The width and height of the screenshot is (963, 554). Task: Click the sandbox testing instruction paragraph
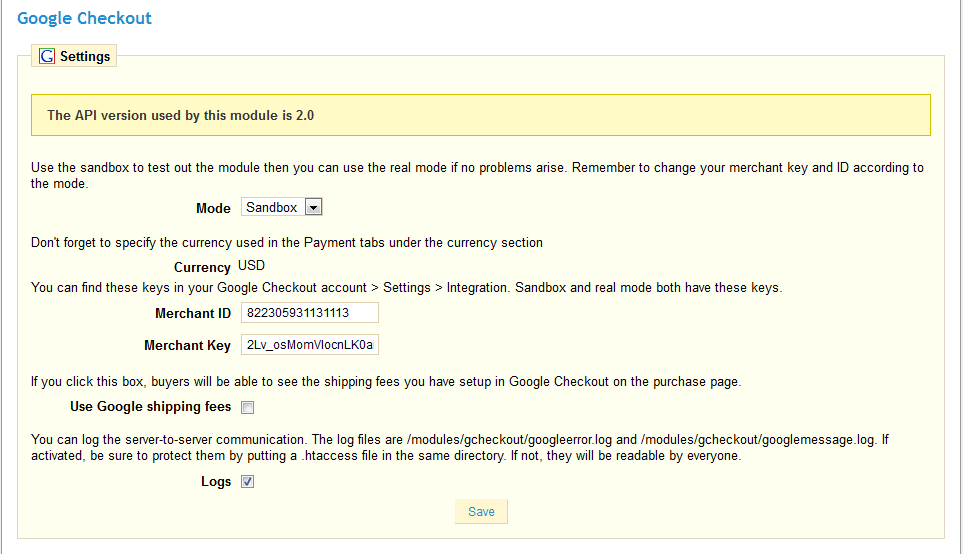click(477, 175)
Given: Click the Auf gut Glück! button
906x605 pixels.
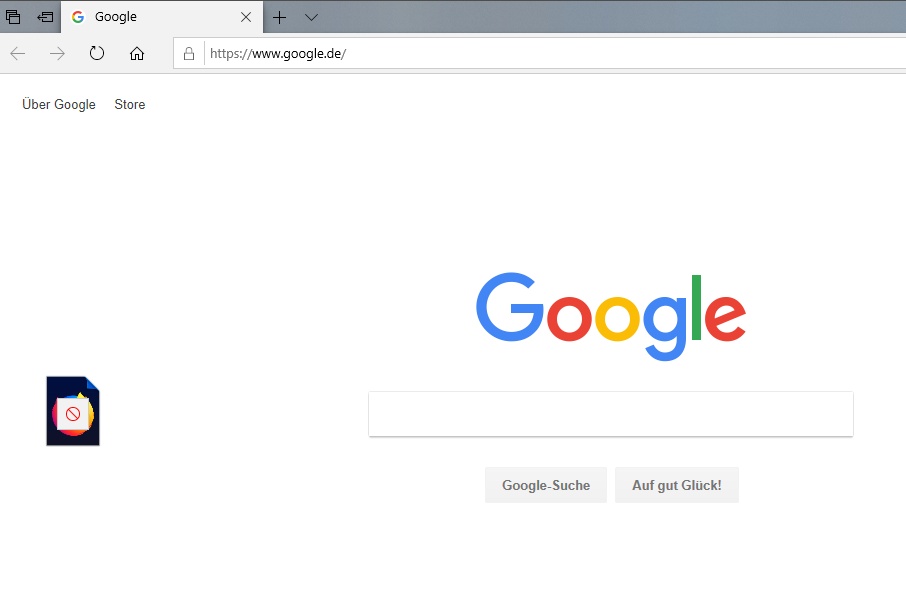Looking at the screenshot, I should tap(677, 485).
::::::::
Instructions for the task:
Pull every line of text from the entries above without changing it, and leave the pictures out.

Response:
The width and height of the screenshot is (963, 554). Task: Click the sandbox testing instruction paragraph
click(477, 175)
Given: Click the Auf gut Glück! button
906x605 pixels.
Looking at the screenshot, I should tap(677, 485).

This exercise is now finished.